## [WORK REQUEST]
Count the lines below that contain the word "target", and reply with only that number.

Pixel coordinate grounding data
- - - -

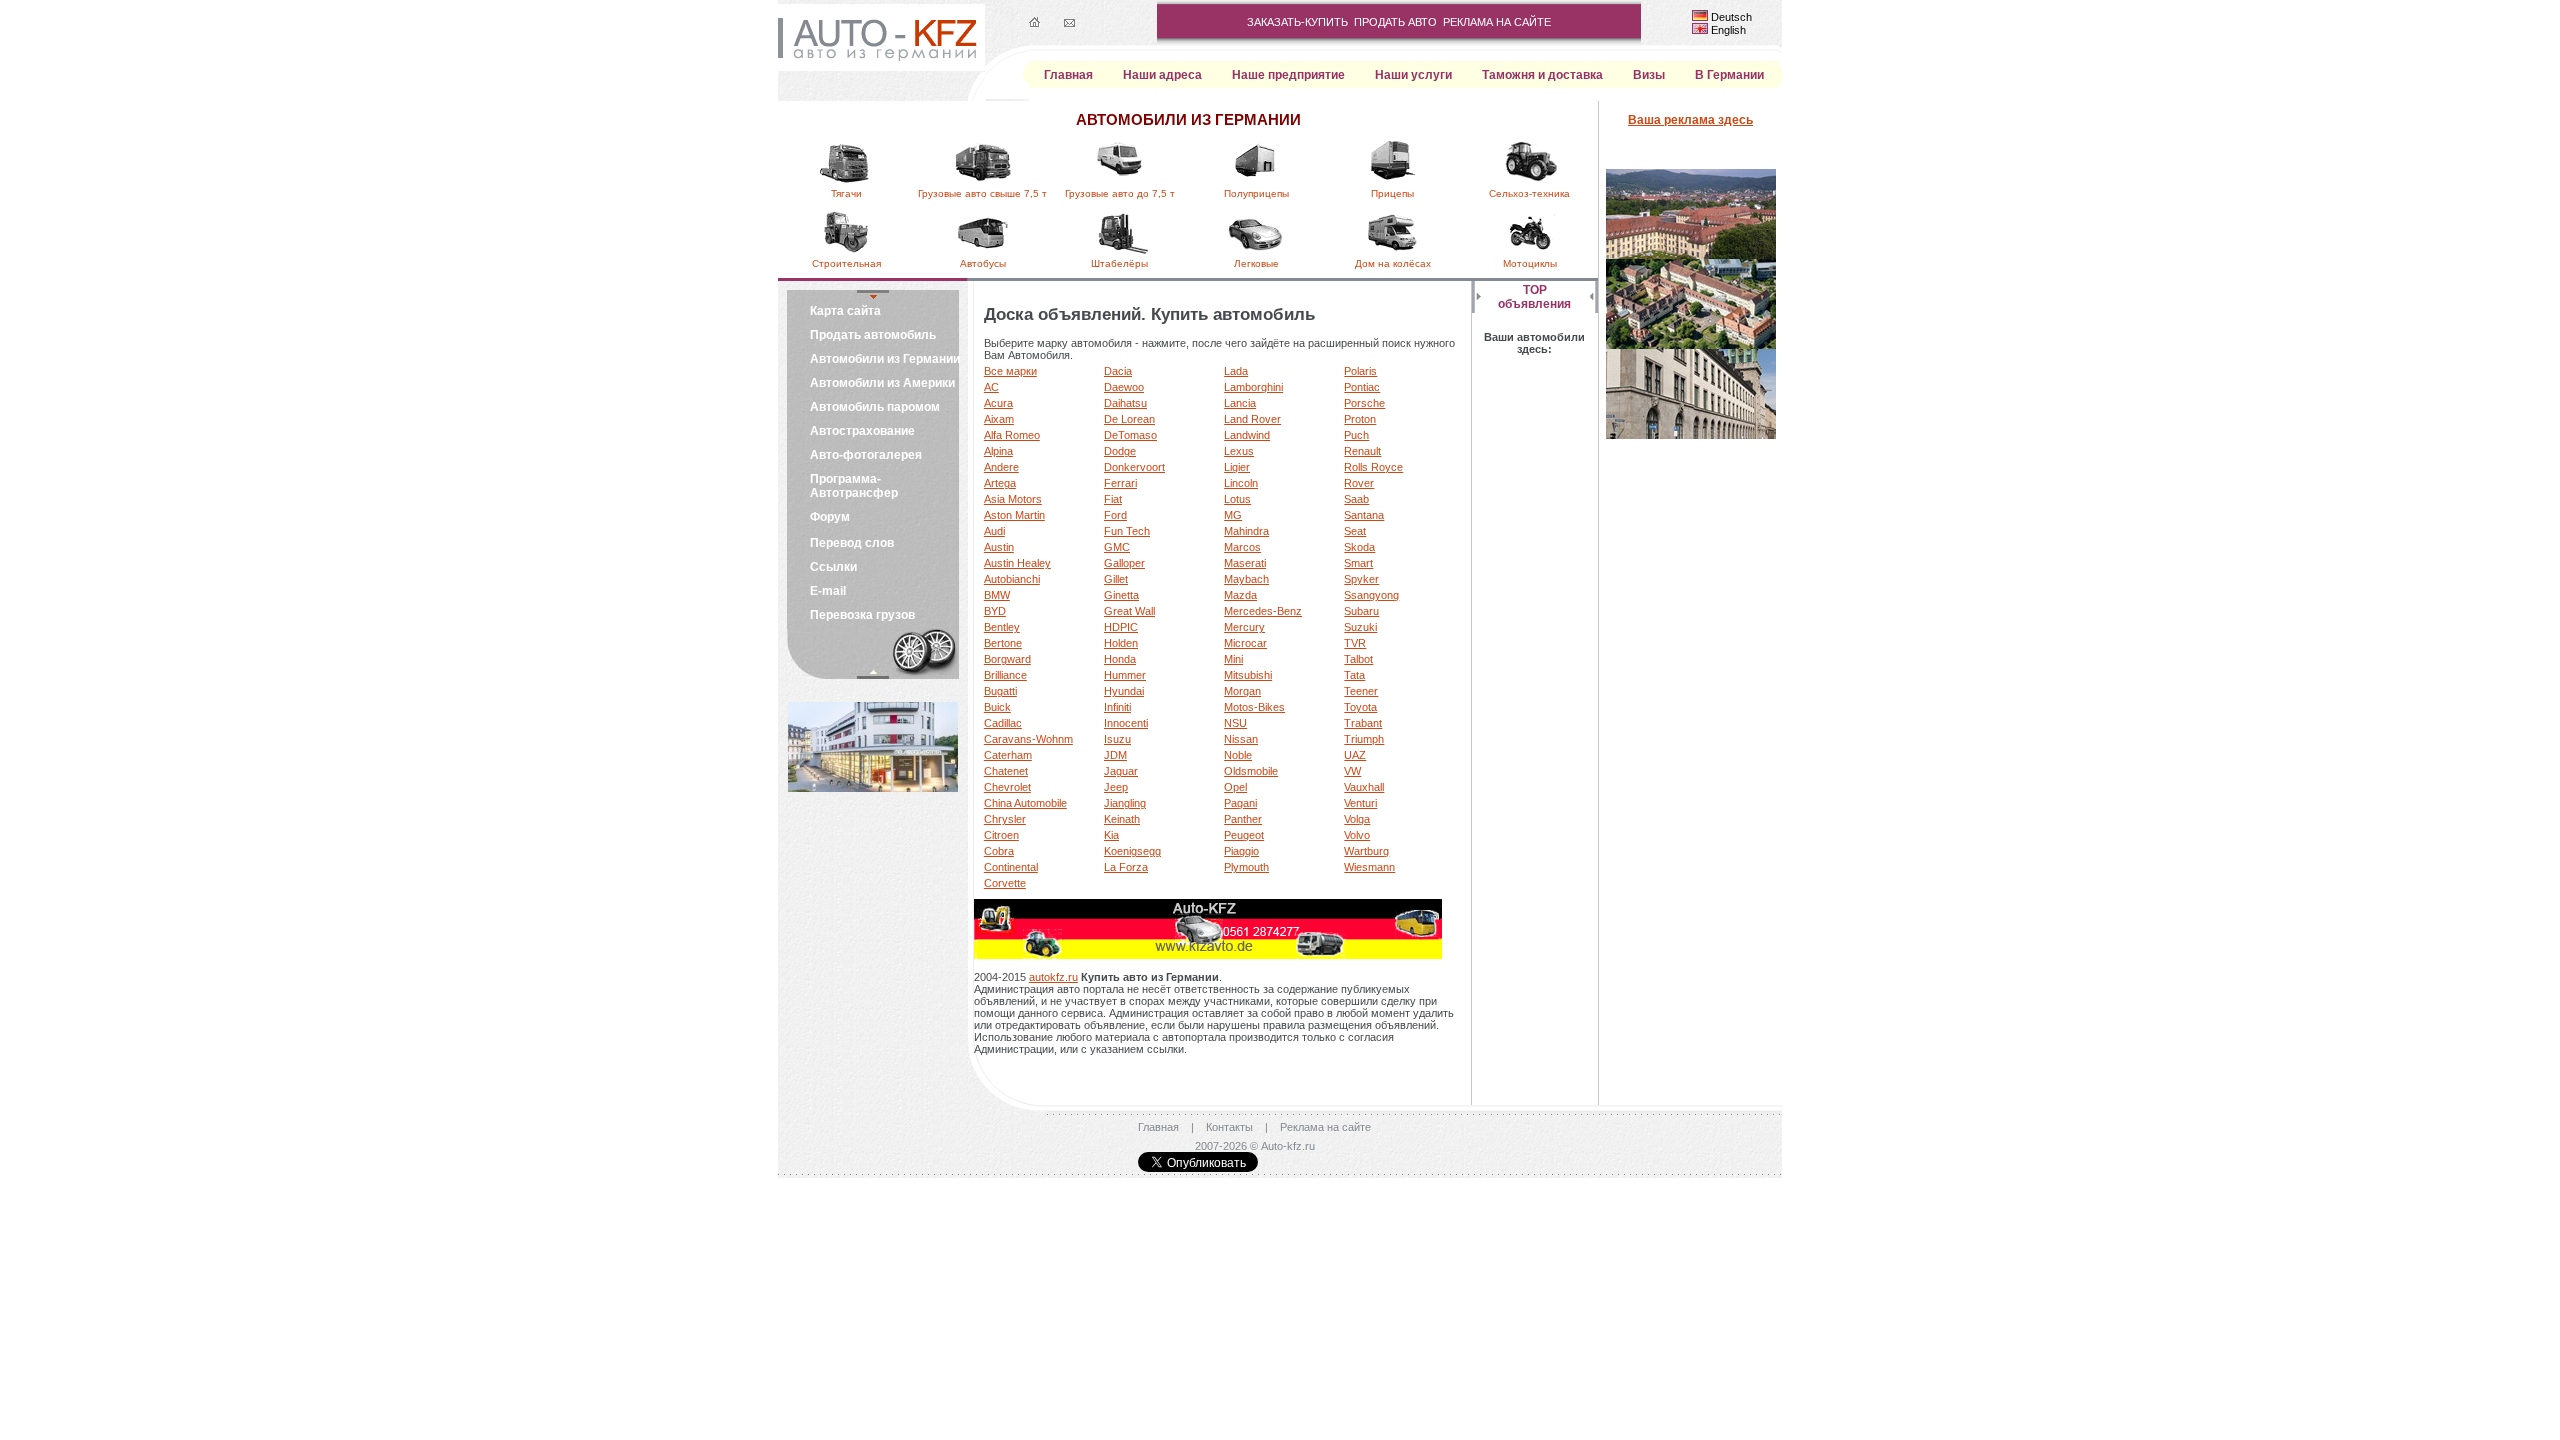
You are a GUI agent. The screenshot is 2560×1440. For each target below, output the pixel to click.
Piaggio (1241, 851)
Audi (994, 531)
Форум (830, 517)
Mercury (1244, 627)
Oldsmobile (1251, 771)
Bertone (1003, 643)
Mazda (1240, 595)
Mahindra (1246, 531)
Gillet (1116, 579)
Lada (1236, 371)
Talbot (1358, 659)
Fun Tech (1127, 531)
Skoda (1359, 547)
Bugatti (1000, 691)
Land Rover (1252, 419)
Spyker (1361, 579)
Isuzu (1117, 739)
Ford (1115, 515)
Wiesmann (1369, 867)
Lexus (1239, 451)
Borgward (1007, 659)
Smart (1358, 563)
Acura (998, 403)
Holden (1121, 643)
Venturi (1360, 803)
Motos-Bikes (1254, 707)
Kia (1111, 835)
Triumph (1364, 739)
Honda (1120, 659)
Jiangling (1125, 803)
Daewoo (1124, 387)
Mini (1233, 659)
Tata (1354, 675)
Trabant (1363, 723)
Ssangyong (1371, 595)
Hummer (1125, 675)
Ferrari (1120, 483)
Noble (1238, 755)
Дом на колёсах (1393, 263)
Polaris (1360, 371)
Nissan (1241, 739)
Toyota (1360, 707)
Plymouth (1246, 867)
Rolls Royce (1373, 467)
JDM (1115, 755)
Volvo (1357, 835)
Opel (1235, 787)
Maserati (1245, 563)
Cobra (999, 851)
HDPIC (1121, 627)
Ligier (1237, 467)
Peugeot (1244, 835)
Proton (1360, 419)
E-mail (828, 591)
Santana (1364, 515)
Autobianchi (1012, 579)
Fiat (1113, 499)
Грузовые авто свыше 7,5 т (982, 193)
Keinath (1122, 819)
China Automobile (1025, 803)
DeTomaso (1130, 435)
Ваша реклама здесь (1690, 120)
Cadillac (1003, 723)
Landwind (1247, 435)
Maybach (1246, 579)
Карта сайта (845, 311)
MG (1233, 515)
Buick (997, 707)
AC (991, 387)
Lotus (1237, 499)
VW (1352, 771)
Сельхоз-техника (1529, 193)
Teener (1361, 691)
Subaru (1361, 611)
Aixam (999, 419)
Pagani (1240, 803)
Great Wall (1129, 611)
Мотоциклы (1530, 263)
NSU (1235, 723)
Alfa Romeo (1012, 435)
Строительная (846, 263)
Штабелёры (1119, 263)
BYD (995, 611)
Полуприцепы (1256, 193)
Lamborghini (1253, 387)
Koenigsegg (1132, 851)
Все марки (1010, 371)
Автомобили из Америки (882, 383)
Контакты (1229, 1127)
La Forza (1126, 867)
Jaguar (1121, 771)
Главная (1158, 1127)
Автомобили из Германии (885, 359)
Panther (1243, 819)
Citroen (1001, 835)
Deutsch (1731, 17)
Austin (999, 547)
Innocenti (1126, 723)
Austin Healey (1017, 563)
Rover (1359, 483)
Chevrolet (1007, 787)
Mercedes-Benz (1263, 611)
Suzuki (1360, 627)
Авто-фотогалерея (866, 455)
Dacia (1118, 371)
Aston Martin (1014, 515)
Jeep (1116, 787)
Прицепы (1392, 193)
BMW (997, 595)
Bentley (1002, 627)
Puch (1356, 435)
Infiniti (1117, 707)
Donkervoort (1134, 467)
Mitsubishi (1248, 675)
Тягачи (846, 193)
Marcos (1242, 547)
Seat (1355, 531)
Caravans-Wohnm (1028, 739)
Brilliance (1005, 675)
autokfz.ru (1053, 977)
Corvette (1005, 883)
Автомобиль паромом (875, 407)
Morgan (1242, 691)
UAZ (1355, 755)
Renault (1362, 451)
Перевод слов (852, 543)
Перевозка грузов (862, 615)
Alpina (998, 451)
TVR (1355, 643)
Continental (1011, 867)
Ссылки (833, 567)
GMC (1117, 547)
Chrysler (1005, 819)
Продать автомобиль (873, 335)
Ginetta (1121, 595)
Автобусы (983, 263)
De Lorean (1129, 419)
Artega (1000, 483)
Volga (1357, 819)
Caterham (1008, 755)
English (1728, 30)
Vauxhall (1364, 787)
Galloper (1124, 563)
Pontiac (1362, 387)
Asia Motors (1013, 499)
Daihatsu (1125, 403)
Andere (1001, 467)
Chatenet (1006, 771)
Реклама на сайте (1325, 1127)
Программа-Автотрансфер (854, 486)
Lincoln (1241, 483)
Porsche (1364, 403)
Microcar (1245, 643)
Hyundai (1124, 691)
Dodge (1120, 451)
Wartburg (1366, 851)
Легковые (1256, 263)
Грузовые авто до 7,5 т (1120, 193)
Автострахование (862, 431)
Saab (1356, 499)
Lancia (1240, 403)
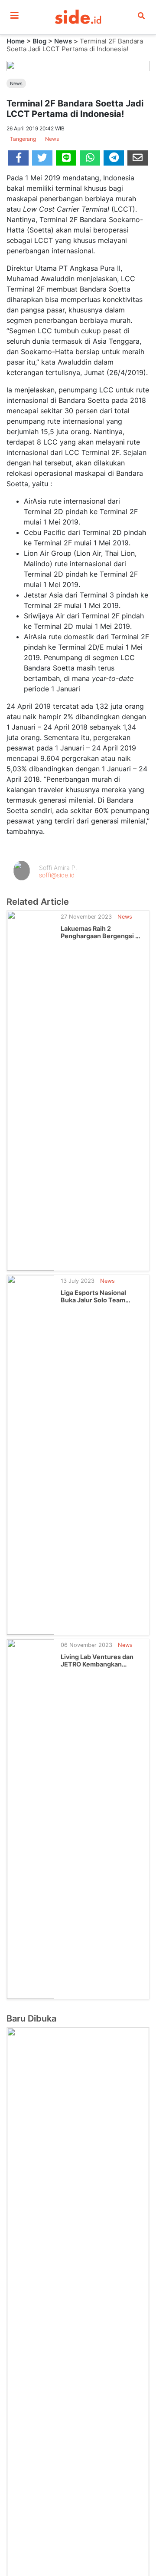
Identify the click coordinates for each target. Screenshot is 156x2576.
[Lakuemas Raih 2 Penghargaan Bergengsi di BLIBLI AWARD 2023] (30, 1090)
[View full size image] (78, 65)
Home (15, 41)
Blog (39, 41)
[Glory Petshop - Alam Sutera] (78, 2412)
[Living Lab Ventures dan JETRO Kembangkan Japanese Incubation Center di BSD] (30, 1818)
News (63, 41)
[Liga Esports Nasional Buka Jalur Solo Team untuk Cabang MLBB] (30, 1454)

- - - -

## [RESPONSE]
2